Begin
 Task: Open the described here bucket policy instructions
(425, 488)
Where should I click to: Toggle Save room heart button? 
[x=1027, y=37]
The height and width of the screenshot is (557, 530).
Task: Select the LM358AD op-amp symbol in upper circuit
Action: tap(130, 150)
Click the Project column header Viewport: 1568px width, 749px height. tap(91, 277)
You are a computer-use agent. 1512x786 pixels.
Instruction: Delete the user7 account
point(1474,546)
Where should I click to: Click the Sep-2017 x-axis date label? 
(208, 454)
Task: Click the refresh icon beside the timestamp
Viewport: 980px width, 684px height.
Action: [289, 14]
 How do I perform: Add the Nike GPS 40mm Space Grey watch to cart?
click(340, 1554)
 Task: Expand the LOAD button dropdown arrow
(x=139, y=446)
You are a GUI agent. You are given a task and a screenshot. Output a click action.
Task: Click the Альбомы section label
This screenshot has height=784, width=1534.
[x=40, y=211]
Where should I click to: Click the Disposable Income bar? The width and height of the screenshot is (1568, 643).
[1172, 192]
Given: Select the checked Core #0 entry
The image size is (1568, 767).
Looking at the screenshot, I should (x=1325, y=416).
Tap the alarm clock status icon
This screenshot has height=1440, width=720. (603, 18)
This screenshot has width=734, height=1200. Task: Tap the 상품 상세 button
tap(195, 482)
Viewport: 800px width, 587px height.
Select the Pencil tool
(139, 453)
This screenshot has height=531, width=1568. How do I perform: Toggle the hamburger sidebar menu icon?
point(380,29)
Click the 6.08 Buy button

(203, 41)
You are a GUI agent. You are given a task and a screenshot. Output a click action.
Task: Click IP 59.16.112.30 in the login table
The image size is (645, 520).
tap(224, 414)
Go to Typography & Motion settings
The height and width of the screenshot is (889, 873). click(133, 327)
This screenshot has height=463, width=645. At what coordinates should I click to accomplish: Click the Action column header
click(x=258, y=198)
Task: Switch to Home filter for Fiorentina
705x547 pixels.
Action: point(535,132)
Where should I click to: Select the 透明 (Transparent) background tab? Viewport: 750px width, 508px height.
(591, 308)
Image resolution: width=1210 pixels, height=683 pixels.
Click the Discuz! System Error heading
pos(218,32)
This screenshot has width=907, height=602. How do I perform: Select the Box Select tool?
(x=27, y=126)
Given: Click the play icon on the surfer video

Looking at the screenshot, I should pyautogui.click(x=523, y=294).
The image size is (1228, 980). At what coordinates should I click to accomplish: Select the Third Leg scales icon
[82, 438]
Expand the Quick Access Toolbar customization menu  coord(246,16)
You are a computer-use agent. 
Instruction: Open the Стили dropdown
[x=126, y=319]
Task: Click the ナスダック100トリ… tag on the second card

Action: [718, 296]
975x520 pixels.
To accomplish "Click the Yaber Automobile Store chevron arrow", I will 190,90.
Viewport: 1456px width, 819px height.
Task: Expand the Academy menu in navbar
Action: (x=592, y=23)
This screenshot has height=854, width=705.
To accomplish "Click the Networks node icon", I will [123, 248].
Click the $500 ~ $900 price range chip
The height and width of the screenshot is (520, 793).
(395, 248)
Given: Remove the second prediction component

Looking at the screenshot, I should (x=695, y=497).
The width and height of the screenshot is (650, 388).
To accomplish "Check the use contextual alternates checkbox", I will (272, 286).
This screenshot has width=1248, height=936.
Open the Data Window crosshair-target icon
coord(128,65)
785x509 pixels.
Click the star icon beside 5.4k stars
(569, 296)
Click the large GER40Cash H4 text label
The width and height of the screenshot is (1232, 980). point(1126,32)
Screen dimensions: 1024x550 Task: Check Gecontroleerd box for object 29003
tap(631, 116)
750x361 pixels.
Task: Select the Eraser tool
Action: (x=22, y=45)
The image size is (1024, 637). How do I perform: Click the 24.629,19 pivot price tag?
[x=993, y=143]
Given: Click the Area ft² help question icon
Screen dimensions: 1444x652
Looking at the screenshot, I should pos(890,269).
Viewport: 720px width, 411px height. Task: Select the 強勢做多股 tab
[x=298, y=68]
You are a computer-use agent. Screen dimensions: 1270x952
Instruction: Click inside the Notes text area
End
▸ GIVEN REQUEST:
Convert the entries above into a numbered list with one line per item, and leave out the blank lines.

▸ SOLUTION TO THIS EXERCISE:
1.  Task: Open the described here bucket policy instructions
2. (425, 488)
3. Where should I click to: Toggle Save room heart button? 
4. [x=1027, y=37]
5. The height and width of the screenshot is (557, 530).
6. Task: Select the LM358AD op-amp symbol in upper circuit
7. Action: tap(130, 150)
8. Click the Project column header Viewport: 1568px width, 749px height. tap(91, 277)
9. You are a computer-use agent. 1512x786 pixels.
10. Instruction: Delete the user7 account
11. point(1474,546)
12. Where should I click to: Click the Sep-2017 x-axis date label? 
13. (208, 454)
14. Task: Click the refresh icon beside the timestamp
15. Viewport: 980px width, 684px height.
16. Action: [289, 14]
17.  How do I perform: Add the Nike GPS 40mm Space Grey watch to cart?
18. click(340, 1554)
19.  Task: Expand the LOAD button dropdown arrow
20. (x=139, y=446)
21. You are a GUI agent. You are given a task and a screenshot. Output a click action.
22. Task: Click the Альбомы section label
23. This screenshot has height=784, width=1534.
24. [x=40, y=211]
25. Where should I click to: Click the Disposable Income bar? The width and height of the screenshot is (1568, 643).
26. [1172, 192]
27. Given: Select the checked Core #0 entry
28. The image size is (1568, 767).
29. Looking at the screenshot, I should (x=1325, y=416).
30. Tap the alarm clock status icon
31. This screenshot has height=1440, width=720. (603, 18)
32. This screenshot has width=734, height=1200. Task: Tap the 상품 상세 button
33. tap(195, 482)
34. Viewport: 800px width, 587px height.
35. Select the Pencil tool
36. (139, 453)
37. This screenshot has height=531, width=1568. How do I perform: Toggle the hamburger sidebar menu icon?
38. point(380,29)
39. Click the 6.08 Buy button
40. (203, 41)
41. You are a GUI agent. You are given a task and a screenshot. Output a click action.
42. Task: Click IP 59.16.112.30 in the login table
43. The image size is (645, 520).
44. tap(224, 414)
45. Go to Typography & Motion settings
46. The height and width of the screenshot is (889, 873). click(133, 327)
47. This screenshot has height=463, width=645. At what coordinates should I click to accomplish: Click the Action column header
48. click(x=258, y=198)
49. Task: Switch to Home filter for Fiorentina
50. 705x547 pixels.
51. Action: point(535,132)
52. Where should I click to: Select the 透明 (Transparent) background tab? Viewport: 750px width, 508px height.
53. (591, 308)
54. Image resolution: width=1210 pixels, height=683 pixels.
55. Click the Discuz! System Error heading
56. pos(218,32)
57. This screenshot has width=907, height=602. How do I perform: Select the Box Select tool?
58. (x=27, y=126)
59. Given: Click the play icon on the surfer video
60. Looking at the screenshot, I should pyautogui.click(x=523, y=294).
61. The image size is (1228, 980). At what coordinates should I click to accomplish: Select the Third Leg scales icon
62. [82, 438]
63. Expand the Quick Access Toolbar customization menu  coord(246,16)
64. You are a computer-use agent. 
65. Instruction: Open the Стили dropdown
66. [x=126, y=319]
67. Task: Click the ナスダック100トリ… tag on the second card
68. Action: [718, 296]
69. 975x520 pixels.
70. To accomplish "Click the Yaber Automobile Store chevron arrow", I will 190,90.
71. Viewport: 1456px width, 819px height.
72. Task: Expand the Academy menu in navbar
73. Action: (x=592, y=23)
74. This screenshot has height=854, width=705.
75. To accomplish "Click the Networks node icon", I will [123, 248].
76. Click the $500 ~ $900 price range chip
77. The height and width of the screenshot is (520, 793).
78. (395, 248)
79. Given: Remove the second prediction component
80. Looking at the screenshot, I should (x=695, y=497).
81. The width and height of the screenshot is (650, 388).
82. To accomplish "Check the use contextual alternates checkbox", I will (272, 286).
83. This screenshot has width=1248, height=936.
84. Open the Data Window crosshair-target icon
85. coord(128,65)
86. 785x509 pixels.
87. Click the star icon beside 5.4k stars
88. (569, 296)
89. Click the large GER40Cash H4 text label
90. The width and height of the screenshot is (1232, 980). point(1126,32)
91. Screen dimensions: 1024x550 Task: Check Gecontroleerd box for object 29003
92. tap(631, 116)
93. 750x361 pixels.
94. Task: Select the Eraser tool
95. Action: (x=22, y=45)
96. The image size is (1024, 637). How do I perform: Click the 24.629,19 pivot price tag?
97. [x=993, y=143]
98. Given: Click the Area ft² help question icon
99. Screen dimensions: 1444x652
100. Looking at the screenshot, I should pos(890,269).
101. Viewport: 720px width, 411px height. Task: Select the 強勢做多股 tab
102. [x=298, y=68]
103. You are a computer-use agent. Screen dimensions: 1270x952
104. Instruction: Click inside the Notes text area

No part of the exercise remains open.